Lillian Atkins Clark (April 29, 1897 – March 28, 1934) was an American physician. She was the first African American woman to pass the National Board of Medical Examiners. She worked as a medical doctor in Philadelphia in hospitals and in her own practice.

== Early life and education ==
Lillian Atkins was born in Richmond, Virginia, the daughter of Dr. William E. Atkins and Ida Binga Atkins of Hampton, Virginia. Her father was a physician. Her maternal grandfather was Anthony Binga Jr., a prominent black Baptist clergyman. She attended Shaw University on a scholarship, where she had an excellent academic record. She then studied at the Women's Medical College of Pennsylvania and earned the school's Anatomy Prize. She was a member of Delta Sigma Theta sorority.

== Career ==
Atkins passed the National Board of Medical Examiners in 1924 and was the first African American woman to pass the board.
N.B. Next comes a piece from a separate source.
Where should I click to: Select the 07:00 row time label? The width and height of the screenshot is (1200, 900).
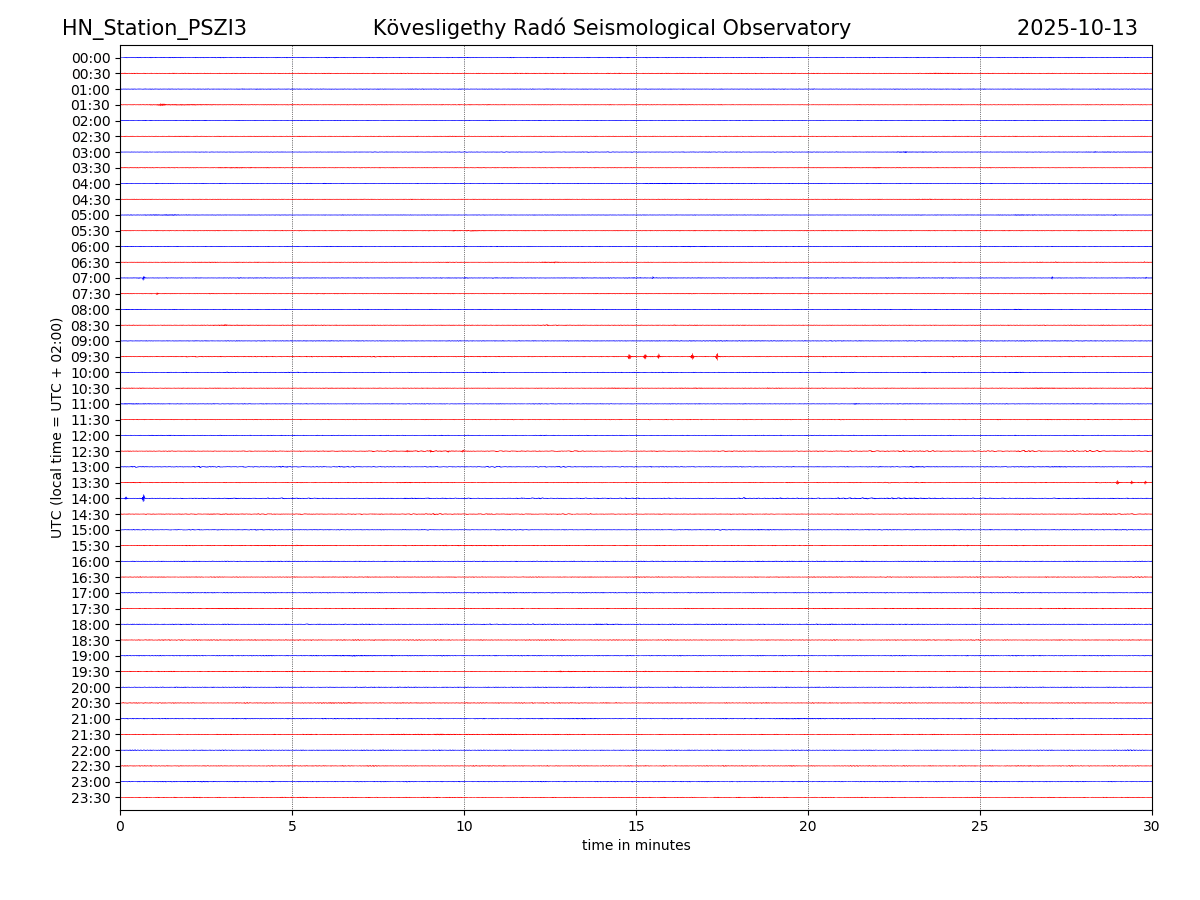[90, 278]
She worked as chief resident physician at Frederick Douglass Memorial Hospital. Her focus as a doctor was on women's and children's health and she also worked as an assistant to Nathan Francis Mossell, the hospital's medical director and superintendent. Clark opened an office in North Philadelphia in 1925.

== Personal life ==
Lillian Atkins married Hugh T. Clark in 1923. After being ill for nearly a year, Clark died at age 36 years, in Hampton, Virginia, where she had moved in with her mother. She was buried in Elmerton Cemetery. The disposition of her considerable estate was disputed in court, with her widower and her sister each claiming to be the chief legatee.